*** Opening of Given records ***
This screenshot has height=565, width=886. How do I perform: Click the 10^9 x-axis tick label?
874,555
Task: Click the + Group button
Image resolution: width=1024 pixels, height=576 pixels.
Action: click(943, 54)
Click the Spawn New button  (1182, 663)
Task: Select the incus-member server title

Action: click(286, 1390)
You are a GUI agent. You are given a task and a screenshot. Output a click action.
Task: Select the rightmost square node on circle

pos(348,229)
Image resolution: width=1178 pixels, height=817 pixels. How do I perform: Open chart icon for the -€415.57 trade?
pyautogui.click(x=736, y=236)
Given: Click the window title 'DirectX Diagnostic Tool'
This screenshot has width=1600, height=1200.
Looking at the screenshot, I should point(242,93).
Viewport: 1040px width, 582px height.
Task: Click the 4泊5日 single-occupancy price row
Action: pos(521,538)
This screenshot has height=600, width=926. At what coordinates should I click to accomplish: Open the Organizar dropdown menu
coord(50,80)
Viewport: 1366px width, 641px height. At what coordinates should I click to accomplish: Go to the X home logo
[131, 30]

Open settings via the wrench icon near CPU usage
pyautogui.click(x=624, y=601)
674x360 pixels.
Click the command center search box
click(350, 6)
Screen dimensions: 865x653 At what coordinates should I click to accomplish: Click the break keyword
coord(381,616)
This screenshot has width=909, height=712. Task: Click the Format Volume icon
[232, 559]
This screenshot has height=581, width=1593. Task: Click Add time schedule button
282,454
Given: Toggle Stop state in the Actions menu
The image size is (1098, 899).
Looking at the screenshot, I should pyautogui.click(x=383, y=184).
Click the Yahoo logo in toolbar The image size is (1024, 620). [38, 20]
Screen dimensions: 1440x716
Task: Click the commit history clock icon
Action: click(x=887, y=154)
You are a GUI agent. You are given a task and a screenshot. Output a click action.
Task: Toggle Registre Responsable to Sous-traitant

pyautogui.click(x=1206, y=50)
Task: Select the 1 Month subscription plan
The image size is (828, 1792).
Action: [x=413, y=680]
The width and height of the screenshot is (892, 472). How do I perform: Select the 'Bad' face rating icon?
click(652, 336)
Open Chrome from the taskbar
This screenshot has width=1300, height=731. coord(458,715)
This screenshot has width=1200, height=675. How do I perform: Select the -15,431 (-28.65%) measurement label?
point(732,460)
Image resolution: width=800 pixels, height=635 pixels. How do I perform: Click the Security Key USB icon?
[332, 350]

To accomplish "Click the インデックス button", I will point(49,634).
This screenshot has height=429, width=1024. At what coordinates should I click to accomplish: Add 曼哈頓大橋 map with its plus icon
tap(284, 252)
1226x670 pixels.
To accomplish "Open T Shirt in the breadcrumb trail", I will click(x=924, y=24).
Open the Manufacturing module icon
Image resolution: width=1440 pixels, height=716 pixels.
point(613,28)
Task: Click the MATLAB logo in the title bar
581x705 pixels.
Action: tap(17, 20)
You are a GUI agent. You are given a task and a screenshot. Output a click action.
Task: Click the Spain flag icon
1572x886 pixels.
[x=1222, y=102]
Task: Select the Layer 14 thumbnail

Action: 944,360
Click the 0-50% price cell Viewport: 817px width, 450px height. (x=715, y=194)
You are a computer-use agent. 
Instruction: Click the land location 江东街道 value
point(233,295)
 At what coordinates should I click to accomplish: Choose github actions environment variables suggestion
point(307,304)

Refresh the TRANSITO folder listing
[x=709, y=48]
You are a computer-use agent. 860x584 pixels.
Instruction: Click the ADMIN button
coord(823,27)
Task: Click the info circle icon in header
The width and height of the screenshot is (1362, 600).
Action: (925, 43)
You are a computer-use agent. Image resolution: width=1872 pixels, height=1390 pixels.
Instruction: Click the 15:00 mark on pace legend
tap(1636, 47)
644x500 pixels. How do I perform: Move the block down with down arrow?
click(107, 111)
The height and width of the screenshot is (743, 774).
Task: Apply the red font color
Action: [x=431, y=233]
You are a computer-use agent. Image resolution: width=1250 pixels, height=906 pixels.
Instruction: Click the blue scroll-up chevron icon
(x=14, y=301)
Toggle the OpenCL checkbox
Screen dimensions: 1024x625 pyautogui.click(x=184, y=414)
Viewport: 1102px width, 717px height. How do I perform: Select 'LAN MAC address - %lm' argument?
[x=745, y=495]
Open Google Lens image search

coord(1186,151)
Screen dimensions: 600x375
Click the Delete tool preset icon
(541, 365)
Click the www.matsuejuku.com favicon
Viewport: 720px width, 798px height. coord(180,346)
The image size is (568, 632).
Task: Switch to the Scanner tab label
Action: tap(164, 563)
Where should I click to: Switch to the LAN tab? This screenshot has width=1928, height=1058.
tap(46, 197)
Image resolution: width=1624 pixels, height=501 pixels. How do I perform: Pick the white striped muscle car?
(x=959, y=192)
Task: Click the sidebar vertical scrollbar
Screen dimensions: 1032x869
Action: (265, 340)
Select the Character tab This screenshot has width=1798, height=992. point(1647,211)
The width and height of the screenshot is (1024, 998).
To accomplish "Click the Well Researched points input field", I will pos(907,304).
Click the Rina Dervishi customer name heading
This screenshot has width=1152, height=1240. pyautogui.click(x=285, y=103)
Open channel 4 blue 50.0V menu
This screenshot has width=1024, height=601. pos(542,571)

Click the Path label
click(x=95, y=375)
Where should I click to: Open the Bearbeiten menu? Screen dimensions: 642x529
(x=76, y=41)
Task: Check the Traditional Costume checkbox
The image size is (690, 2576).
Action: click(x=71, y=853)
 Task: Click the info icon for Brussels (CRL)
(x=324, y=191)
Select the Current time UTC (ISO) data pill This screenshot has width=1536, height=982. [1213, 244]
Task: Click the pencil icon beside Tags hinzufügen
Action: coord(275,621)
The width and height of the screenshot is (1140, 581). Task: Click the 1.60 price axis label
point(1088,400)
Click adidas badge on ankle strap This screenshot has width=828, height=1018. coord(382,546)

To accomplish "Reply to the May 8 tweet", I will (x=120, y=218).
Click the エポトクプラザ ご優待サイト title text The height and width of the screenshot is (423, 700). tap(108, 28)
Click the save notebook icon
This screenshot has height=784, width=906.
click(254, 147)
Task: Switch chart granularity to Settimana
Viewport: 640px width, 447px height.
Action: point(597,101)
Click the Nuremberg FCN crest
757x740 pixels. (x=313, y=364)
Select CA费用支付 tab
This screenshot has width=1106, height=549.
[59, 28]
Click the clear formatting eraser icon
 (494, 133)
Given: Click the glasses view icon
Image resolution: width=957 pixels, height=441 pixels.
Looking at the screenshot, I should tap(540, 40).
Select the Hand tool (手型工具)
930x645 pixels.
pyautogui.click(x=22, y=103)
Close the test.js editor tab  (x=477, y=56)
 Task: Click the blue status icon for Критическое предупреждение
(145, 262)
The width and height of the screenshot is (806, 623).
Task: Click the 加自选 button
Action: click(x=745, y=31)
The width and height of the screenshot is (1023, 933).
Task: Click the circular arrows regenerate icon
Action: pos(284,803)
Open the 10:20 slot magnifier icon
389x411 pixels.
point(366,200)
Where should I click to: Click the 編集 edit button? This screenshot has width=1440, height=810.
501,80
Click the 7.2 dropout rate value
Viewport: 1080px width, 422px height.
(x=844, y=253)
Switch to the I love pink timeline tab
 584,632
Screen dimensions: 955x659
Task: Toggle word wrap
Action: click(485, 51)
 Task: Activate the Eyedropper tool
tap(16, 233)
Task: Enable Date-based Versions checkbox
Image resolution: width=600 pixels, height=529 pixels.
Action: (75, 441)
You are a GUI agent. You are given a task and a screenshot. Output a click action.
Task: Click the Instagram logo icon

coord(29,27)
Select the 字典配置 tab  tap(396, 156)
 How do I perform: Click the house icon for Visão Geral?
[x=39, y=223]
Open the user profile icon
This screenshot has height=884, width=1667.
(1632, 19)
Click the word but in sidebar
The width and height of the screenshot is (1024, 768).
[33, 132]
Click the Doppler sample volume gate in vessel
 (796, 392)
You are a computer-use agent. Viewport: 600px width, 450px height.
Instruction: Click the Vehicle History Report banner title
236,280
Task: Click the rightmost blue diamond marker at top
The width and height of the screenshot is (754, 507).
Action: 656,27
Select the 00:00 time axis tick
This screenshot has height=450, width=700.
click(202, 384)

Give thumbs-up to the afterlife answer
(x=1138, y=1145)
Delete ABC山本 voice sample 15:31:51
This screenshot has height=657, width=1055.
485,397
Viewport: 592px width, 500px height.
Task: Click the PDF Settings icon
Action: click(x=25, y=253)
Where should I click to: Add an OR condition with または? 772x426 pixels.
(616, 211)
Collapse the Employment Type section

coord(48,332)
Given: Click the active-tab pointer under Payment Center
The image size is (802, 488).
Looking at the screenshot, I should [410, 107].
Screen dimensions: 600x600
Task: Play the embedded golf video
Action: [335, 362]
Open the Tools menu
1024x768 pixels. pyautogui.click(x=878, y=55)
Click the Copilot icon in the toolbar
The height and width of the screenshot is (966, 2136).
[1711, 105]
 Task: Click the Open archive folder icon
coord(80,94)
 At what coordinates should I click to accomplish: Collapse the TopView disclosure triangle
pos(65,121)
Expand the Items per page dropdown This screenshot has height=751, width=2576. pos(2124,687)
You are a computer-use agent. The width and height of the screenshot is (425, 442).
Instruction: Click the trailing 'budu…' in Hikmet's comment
*** Close of Given records ***
* [Activity]
Taking the entries above, write out exactly each line from the one holding "Task: Switch chart granularity to Settimana" to the one holding "Click the word but in sidebar", both included, and stop there.

* [Output for this exercise]
Task: Switch chart granularity to Settimana
Viewport: 640px width, 447px height.
Action: point(597,101)
Click the Nuremberg FCN crest
757x740 pixels. (x=313, y=364)
Select CA费用支付 tab
This screenshot has width=1106, height=549.
[59, 28]
Click the clear formatting eraser icon
 (494, 133)
Given: Click the glasses view icon
Image resolution: width=957 pixels, height=441 pixels.
Looking at the screenshot, I should tap(540, 40).
Select the Hand tool (手型工具)
930x645 pixels.
pyautogui.click(x=22, y=103)
Close the test.js editor tab  (x=477, y=56)
 Task: Click the blue status icon for Критическое предупреждение
(145, 262)
The width and height of the screenshot is (806, 623).
Task: Click the 加自选 button
Action: click(x=745, y=31)
The width and height of the screenshot is (1023, 933).
Task: Click the circular arrows regenerate icon
Action: pos(284,803)
Open the 10:20 slot magnifier icon
389x411 pixels.
point(366,200)
Where should I click to: Click the 編集 edit button? This screenshot has width=1440, height=810.
501,80
Click the 7.2 dropout rate value
Viewport: 1080px width, 422px height.
(x=844, y=253)
Switch to the I love pink timeline tab
 584,632
Screen dimensions: 955x659
Task: Toggle word wrap
Action: click(485, 51)
 Task: Activate the Eyedropper tool
tap(16, 233)
Task: Enable Date-based Versions checkbox
Image resolution: width=600 pixels, height=529 pixels.
Action: (75, 441)
You are a GUI agent. You are given a task and a screenshot. Output a click action.
Task: Click the Instagram logo icon

coord(29,27)
Select the 字典配置 tab  tap(396, 156)
 How do I perform: Click the house icon for Visão Geral?
[x=39, y=223]
Open the user profile icon
This screenshot has height=884, width=1667.
(1632, 19)
Click the word but in sidebar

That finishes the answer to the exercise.